### SUPPLIED DATA:
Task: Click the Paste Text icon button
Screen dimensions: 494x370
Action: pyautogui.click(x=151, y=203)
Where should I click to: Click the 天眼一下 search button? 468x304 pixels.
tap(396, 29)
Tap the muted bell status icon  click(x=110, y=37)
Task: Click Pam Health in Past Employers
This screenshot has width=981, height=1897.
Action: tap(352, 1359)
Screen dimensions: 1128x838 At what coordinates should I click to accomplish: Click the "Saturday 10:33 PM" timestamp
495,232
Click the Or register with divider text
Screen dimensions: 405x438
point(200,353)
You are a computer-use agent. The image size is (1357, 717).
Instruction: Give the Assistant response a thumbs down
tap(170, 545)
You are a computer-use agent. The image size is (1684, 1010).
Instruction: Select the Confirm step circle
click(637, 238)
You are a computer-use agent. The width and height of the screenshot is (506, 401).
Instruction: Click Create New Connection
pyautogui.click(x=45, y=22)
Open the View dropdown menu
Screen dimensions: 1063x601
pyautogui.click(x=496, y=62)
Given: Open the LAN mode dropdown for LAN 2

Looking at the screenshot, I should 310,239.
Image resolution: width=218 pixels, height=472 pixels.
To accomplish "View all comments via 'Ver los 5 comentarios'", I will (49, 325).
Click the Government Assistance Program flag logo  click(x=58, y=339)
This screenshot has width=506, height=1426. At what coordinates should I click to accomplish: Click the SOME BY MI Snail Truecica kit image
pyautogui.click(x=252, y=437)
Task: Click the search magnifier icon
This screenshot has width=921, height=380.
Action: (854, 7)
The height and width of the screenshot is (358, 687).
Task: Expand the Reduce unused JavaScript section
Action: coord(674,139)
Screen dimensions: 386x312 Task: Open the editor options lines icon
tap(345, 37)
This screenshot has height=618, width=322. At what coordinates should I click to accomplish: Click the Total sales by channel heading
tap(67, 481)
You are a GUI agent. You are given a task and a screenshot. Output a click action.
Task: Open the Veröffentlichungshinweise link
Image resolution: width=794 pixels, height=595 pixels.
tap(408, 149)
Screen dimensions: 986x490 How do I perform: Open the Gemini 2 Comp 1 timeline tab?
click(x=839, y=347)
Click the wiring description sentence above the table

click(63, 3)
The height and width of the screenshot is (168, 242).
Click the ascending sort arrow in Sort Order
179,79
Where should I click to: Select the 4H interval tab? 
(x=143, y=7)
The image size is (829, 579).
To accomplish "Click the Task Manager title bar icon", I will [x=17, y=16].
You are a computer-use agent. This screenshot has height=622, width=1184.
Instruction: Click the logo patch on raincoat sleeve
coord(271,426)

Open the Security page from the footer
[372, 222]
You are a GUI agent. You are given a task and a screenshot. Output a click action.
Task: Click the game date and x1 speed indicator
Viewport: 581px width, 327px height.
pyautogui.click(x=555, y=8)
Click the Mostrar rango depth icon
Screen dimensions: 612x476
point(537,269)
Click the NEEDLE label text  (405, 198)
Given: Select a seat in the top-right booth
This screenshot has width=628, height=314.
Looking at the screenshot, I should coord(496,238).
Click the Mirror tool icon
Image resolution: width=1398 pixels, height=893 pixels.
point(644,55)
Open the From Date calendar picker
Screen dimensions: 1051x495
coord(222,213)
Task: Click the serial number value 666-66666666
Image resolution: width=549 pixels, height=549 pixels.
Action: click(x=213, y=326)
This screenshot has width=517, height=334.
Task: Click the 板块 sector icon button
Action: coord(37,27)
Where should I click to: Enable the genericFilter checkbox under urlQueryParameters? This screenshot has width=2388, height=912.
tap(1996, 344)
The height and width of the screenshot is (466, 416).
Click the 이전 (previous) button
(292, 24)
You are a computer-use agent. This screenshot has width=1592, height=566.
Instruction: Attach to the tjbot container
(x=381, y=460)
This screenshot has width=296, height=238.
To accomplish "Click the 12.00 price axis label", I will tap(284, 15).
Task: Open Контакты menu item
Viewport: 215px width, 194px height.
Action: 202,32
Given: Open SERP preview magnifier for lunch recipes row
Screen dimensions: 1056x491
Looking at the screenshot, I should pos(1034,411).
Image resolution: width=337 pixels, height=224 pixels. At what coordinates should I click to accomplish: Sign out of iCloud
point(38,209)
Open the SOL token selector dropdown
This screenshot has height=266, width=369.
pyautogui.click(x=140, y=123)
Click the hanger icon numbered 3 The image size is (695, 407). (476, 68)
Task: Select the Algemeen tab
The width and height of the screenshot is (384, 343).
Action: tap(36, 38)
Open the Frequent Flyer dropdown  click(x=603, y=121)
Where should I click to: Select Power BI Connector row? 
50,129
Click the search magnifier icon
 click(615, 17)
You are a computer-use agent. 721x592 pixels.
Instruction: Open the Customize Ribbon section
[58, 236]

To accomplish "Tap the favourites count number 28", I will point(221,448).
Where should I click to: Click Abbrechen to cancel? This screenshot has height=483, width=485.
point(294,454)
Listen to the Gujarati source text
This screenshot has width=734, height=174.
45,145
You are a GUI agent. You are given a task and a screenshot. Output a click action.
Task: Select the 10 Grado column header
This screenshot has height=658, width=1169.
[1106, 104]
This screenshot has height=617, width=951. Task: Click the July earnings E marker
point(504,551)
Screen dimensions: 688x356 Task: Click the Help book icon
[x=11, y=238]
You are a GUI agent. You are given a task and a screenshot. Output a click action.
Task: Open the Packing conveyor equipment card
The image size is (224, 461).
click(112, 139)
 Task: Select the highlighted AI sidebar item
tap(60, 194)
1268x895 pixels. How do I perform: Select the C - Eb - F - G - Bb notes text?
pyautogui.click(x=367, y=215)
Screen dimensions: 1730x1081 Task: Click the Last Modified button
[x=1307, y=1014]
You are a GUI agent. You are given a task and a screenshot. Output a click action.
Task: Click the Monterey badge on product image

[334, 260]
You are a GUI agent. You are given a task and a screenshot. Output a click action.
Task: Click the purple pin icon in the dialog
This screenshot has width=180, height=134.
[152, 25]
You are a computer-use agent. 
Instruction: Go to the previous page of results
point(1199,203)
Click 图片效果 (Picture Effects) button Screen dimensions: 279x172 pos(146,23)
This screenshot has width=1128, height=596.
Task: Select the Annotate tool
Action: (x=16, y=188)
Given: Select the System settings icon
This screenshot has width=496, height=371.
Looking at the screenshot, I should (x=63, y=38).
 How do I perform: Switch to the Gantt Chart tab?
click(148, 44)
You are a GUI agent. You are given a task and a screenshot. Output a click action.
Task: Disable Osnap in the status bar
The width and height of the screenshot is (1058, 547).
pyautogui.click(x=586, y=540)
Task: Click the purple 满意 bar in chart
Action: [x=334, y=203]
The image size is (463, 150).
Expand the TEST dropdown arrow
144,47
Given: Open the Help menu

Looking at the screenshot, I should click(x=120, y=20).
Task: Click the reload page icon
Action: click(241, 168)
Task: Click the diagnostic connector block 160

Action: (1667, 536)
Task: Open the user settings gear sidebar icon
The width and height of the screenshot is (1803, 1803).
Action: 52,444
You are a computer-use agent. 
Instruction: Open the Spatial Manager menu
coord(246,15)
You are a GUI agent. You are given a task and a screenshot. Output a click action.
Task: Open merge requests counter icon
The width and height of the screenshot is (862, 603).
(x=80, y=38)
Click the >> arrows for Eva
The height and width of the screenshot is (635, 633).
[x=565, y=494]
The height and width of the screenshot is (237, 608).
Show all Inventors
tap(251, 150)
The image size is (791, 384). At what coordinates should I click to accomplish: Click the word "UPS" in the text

### REQUEST:
Please output the material above as a Markdown table with the columns "Row" and "Material line": one row per line, numbered in order, with blank lines left out.

### SOLVED PROBLEM:
| Row | Material line |
|---|---|
| 1 | Task: Click the Paste Text icon button |
| 2 | Screen dimensions: 494x370 |
| 3 | Action: pyautogui.click(x=151, y=203) |
| 4 | Where should I click to: Click the 天眼一下 search button? 468x304 pixels. |
| 5 | tap(396, 29) |
| 6 | Tap the muted bell status icon  click(x=110, y=37) |
| 7 | Task: Click Pam Health in Past Employers |
| 8 | This screenshot has width=981, height=1897. |
| 9 | Action: tap(352, 1359) |
| 10 | Screen dimensions: 1128x838 At what coordinates should I click to accomplish: Click the "Saturday 10:33 PM" timestamp |
| 11 | 495,232 |
| 12 | Click the Or register with divider text |
| 13 | Screen dimensions: 405x438 |
| 14 | point(200,353) |
| 15 | You are a computer-use agent. The image size is (1357, 717). |
| 16 | Instruction: Give the Assistant response a thumbs down |
| 17 | tap(170, 545) |
| 18 | You are a computer-use agent. The image size is (1684, 1010). |
| 19 | Instruction: Select the Confirm step circle |
| 20 | click(637, 238) |
| 21 | You are a computer-use agent. The width and height of the screenshot is (506, 401). |
| 22 | Instruction: Click Create New Connection |
| 23 | pyautogui.click(x=45, y=22) |
| 24 | Open the View dropdown menu |
| 25 | Screen dimensions: 1063x601 |
| 26 | pyautogui.click(x=496, y=62) |
| 27 | Given: Open the LAN mode dropdown for LAN 2 |
| 28 | Looking at the screenshot, I should 310,239. |
| 29 | Image resolution: width=218 pixels, height=472 pixels. |
| 30 | To accomplish "View all comments via 'Ver los 5 comentarios'", I will (49, 325). |
| 31 | Click the Government Assistance Program flag logo  click(x=58, y=339) |
| 32 | This screenshot has width=506, height=1426. At what coordinates should I click to accomplish: Click the SOME BY MI Snail Truecica kit image |
| 33 | pyautogui.click(x=252, y=437) |
| 34 | Task: Click the search magnifier icon |
| 35 | This screenshot has width=921, height=380. |
| 36 | Action: (854, 7) |
| 37 | The height and width of the screenshot is (358, 687). |
| 38 | Task: Expand the Reduce unused JavaScript section |
| 39 | Action: coord(674,139) |
| 40 | Screen dimensions: 386x312 Task: Open the editor options lines icon |
| 41 | tap(345, 37) |
| 42 | This screenshot has height=618, width=322. At what coordinates should I click to accomplish: Click the Total sales by channel heading |
| 43 | tap(67, 481) |
| 44 | You are a GUI agent. You are given a task and a screenshot. Output a click action. |
| 45 | Task: Open the Veröffentlichungshinweise link |
| 46 | Image resolution: width=794 pixels, height=595 pixels. |
| 47 | tap(408, 149) |
| 48 | Screen dimensions: 986x490 How do I perform: Open the Gemini 2 Comp 1 timeline tab? |
| 49 | click(x=839, y=347) |
| 50 | Click the wiring description sentence above the table |
| 51 | click(63, 3) |
| 52 | The height and width of the screenshot is (168, 242). |
| 53 | Click the ascending sort arrow in Sort Order |
| 54 | 179,79 |
| 55 | Where should I click to: Select the 4H interval tab?  |
| 56 | (x=143, y=7) |
| 57 | The image size is (829, 579). |
| 58 | To accomplish "Click the Task Manager title bar icon", I will [x=17, y=16]. |
| 59 | You are a computer-use agent. This screenshot has height=622, width=1184. |
| 60 | Instruction: Click the logo patch on raincoat sleeve |
| 61 | coord(271,426) |
| 62 | Open the Security page from the footer |
| 63 | [372, 222] |
| 64 | You are a GUI agent. You are given a task and a screenshot. Output a click action. |
| 65 | Task: Click the game date and x1 speed indicator |
| 66 | Viewport: 581px width, 327px height. |
| 67 | pyautogui.click(x=555, y=8) |
| 68 | Click the Mostrar rango depth icon |
| 69 | Screen dimensions: 612x476 |
| 70 | point(537,269) |
| 71 | Click the NEEDLE label text  (405, 198) |
| 72 | Given: Select a seat in the top-right booth |
| 73 | This screenshot has width=628, height=314. |
| 74 | Looking at the screenshot, I should coord(496,238). |
| 75 | Click the Mirror tool icon |
| 76 | Image resolution: width=1398 pixels, height=893 pixels. |
| 77 | point(644,55) |
| 78 | Open the From Date calendar picker |
| 79 | Screen dimensions: 1051x495 |
| 80 | coord(222,213) |
| 81 | Task: Click the serial number value 666-66666666 |
| 82 | Image resolution: width=549 pixels, height=549 pixels. |
| 83 | Action: click(x=213, y=326) |
| 84 | This screenshot has width=517, height=334. |
| 85 | Task: Click the 板块 sector icon button |
| 86 | Action: coord(37,27) |
| 87 | Where should I click to: Enable the genericFilter checkbox under urlQueryParameters? This screenshot has width=2388, height=912. |
| 88 | tap(1996, 344) |
| 89 | The height and width of the screenshot is (466, 416). |
| 90 | Click the 이전 (previous) button |
| 91 | (292, 24) |
| 92 | You are a computer-use agent. This screenshot has width=1592, height=566. |
| 93 | Instruction: Attach to the tjbot container |
| 94 | (x=381, y=460) |
| 95 | This screenshot has width=296, height=238. |
| 96 | To accomplish "Click the 12.00 price axis label", I will tap(284, 15). |
| 97 | Task: Open Контакты menu item |
| 98 | Viewport: 215px width, 194px height. |
| 99 | Action: 202,32 |
| 100 | Given: Open SERP preview magnifier for lunch recipes row |
| 101 | Screen dimensions: 1056x491 |
| 102 | Looking at the screenshot, I should pos(1034,411). |
| 103 | Image resolution: width=337 pixels, height=224 pixels. At what coordinates should I click to accomplish: Sign out of iCloud |
| 104 | point(38,209) |
| 105 | Open the SOL token selector dropdown |
| 106 | This screenshot has height=266, width=369. |
| 107 | pyautogui.click(x=140, y=123) |
| 108 | Click the hanger icon numbered 3 The image size is (695, 407). (476, 68) |
| 109 | Task: Select the Algemeen tab |
| 110 | The width and height of the screenshot is (384, 343). |
| 111 | Action: tap(36, 38) |
| 112 | Open the Frequent Flyer dropdown  click(x=603, y=121) |
| 113 | Where should I click to: Select Power BI Connector row?  |
| 114 | 50,129 |
| 115 | Click the search magnifier icon |
| 116 |  click(615, 17) |
| 117 | You are a computer-use agent. 721x592 pixels. |
| 118 | Instruction: Open the Customize Ribbon section |
| 119 | [58, 236] |
| 120 | To accomplish "Tap the favourites count number 28", I will point(221,448). |
| 121 | Where should I click to: Click Abbrechen to cancel? This screenshot has height=483, width=485. |
| 122 | point(294,454) |
| 123 | Listen to the Gujarati source text |
| 124 | This screenshot has width=734, height=174. |
| 125 | 45,145 |
| 126 | You are a GUI agent. You are given a task and a screenshot. Output a click action. |
| 127 | Task: Select the 10 Grado column header |
| 128 | This screenshot has height=658, width=1169. |
| 129 | [1106, 104] |
| 130 | This screenshot has height=617, width=951. Task: Click the July earnings E marker |
| 131 | point(504,551) |
| 132 | Screen dimensions: 688x356 Task: Click the Help book icon |
| 133 | [x=11, y=238] |
| 134 | You are a GUI agent. You are given a task and a screenshot. Output a click action. |
| 135 | Task: Open the Packing conveyor equipment card |
| 136 | The image size is (224, 461). |
| 137 | click(112, 139) |
| 138 |  Task: Select the highlighted AI sidebar item |
| 139 | tap(60, 194) |
| 140 | 1268x895 pixels. How do I perform: Select the C - Eb - F - G - Bb notes text? |
| 141 | pyautogui.click(x=367, y=215) |
| 142 | Screen dimensions: 1730x1081 Task: Click the Last Modified button |
| 143 | [x=1307, y=1014] |
| 144 | You are a GUI agent. You are given a task and a screenshot. Output a click action. |
| 145 | Task: Click the Monterey badge on product image |
| 146 | [334, 260] |
| 147 | You are a GUI agent. You are given a task and a screenshot. Output a click action. |
| 148 | Task: Click the purple pin icon in the dialog |
| 149 | This screenshot has width=180, height=134. |
| 150 | [152, 25] |
| 151 | You are a computer-use agent.  |
| 152 | Instruction: Go to the previous page of results |
| 153 | point(1199,203) |
| 154 | Click 图片效果 (Picture Effects) button Screen dimensions: 279x172 pos(146,23) |
| 155 | This screenshot has width=1128, height=596. |
| 156 | Task: Select the Annotate tool |
| 157 | Action: (x=16, y=188) |
| 158 | Given: Select the System settings icon |
| 159 | This screenshot has width=496, height=371. |
| 160 | Looking at the screenshot, I should (x=63, y=38). |
| 161 |  How do I perform: Switch to the Gantt Chart tab? |
| 162 | click(148, 44) |
| 163 | You are a GUI agent. You are given a task and a screenshot. Output a click action. |
| 164 | Task: Disable Osnap in the status bar |
| 165 | The width and height of the screenshot is (1058, 547). |
| 166 | pyautogui.click(x=586, y=540) |
| 167 | Task: Click the purple 满意 bar in chart |
| 168 | Action: [x=334, y=203] |
| 169 | The image size is (463, 150). |
| 170 | Expand the TEST dropdown arrow |
| 171 | 144,47 |
| 172 | Given: Open the Help menu |
| 173 | Looking at the screenshot, I should click(x=120, y=20). |
| 174 | Task: Click the reload page icon |
| 175 | Action: click(241, 168) |
| 176 | Task: Click the diagnostic connector block 160 |
| 177 | Action: (1667, 536) |
| 178 | Task: Open the user settings gear sidebar icon |
| 179 | The width and height of the screenshot is (1803, 1803). |
| 180 | Action: 52,444 |
| 181 | You are a computer-use agent.  |
| 182 | Instruction: Open the Spatial Manager menu |
| 183 | coord(246,15) |
| 184 | You are a GUI agent. You are given a task and a screenshot. Output a click action. |
| 185 | Task: Open merge requests counter icon |
| 186 | The width and height of the screenshot is (862, 603). |
| 187 | (x=80, y=38) |
| 188 | Click the >> arrows for Eva |
| 189 | The height and width of the screenshot is (635, 633). |
| 190 | [x=565, y=494] |
| 191 | The height and width of the screenshot is (237, 608). |
| 192 | Show all Inventors |
| 193 | tap(251, 150) |
| 194 | The image size is (791, 384). At what coordinates should I click to accomplish: Click the word "UPS" in the text |